Die Kausalität der ihm vorgeworfenen Pflichtverletzungen für die Uneinbringlichkeit der Abgaben bestreitet der Beschwerdeführer - wie schon im Berufungsverfahren - mit dem Argument, die aus der Aufhebung des Konkurses mangels Kostendeckung ableitbare Uneinbringlichkeit sei erst drei Jahre nach seinem Ausscheiden als Geschäftsführer eingetreten.
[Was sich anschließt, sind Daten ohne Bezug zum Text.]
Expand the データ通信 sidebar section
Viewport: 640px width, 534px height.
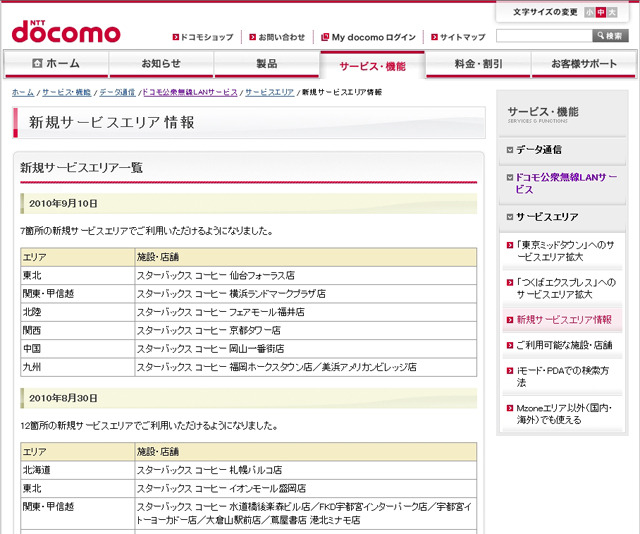(510, 150)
Hiezu ist, wie schon im angefochtenen Bescheid, darauf zu verweisen, dass die Haftung des Beschwerdeführers zeitlich daran anknüpft, wann die Abgaben bei ordnungsgemäßer Selbstberechnung abzuführen gewesen wären, womit sich die Frage ihrer späteren Einbringlichkeit nicht mehr gestellt hätte, und ein Verschulden am späteren Eintritt der Zahlungsunfähigkeit der Gesellschaft nicht Haftungsvoraussetzung ist (vgl. dazu etwa die Nachweise bei Ritz , BAO3, § 9 Tz 10).

Der zeitliche Abstand zwischen dem Ausscheiden des Beschwerdeführers als Geschäftsführer und dem Eintritt der Zahlungsunfähigkeit ist im vorliegenden Fall auch kein Gesichtspunkt, auf den die belangte Behörde bei der Ausübung des ihr eingeräumten Ermessens besonders Bedacht zu nehmen gehabt hätte.

Die Beschwerde war daher gemäß § 42 Abs. 1 VwGG als unbegründet abzuweisen.

Der Ausspruch über den Aufwandersatz gründet sich auf die §§ 47 ff VwGG in Verbindung mit der VwGH-Aufwandersatzverordnung 2008.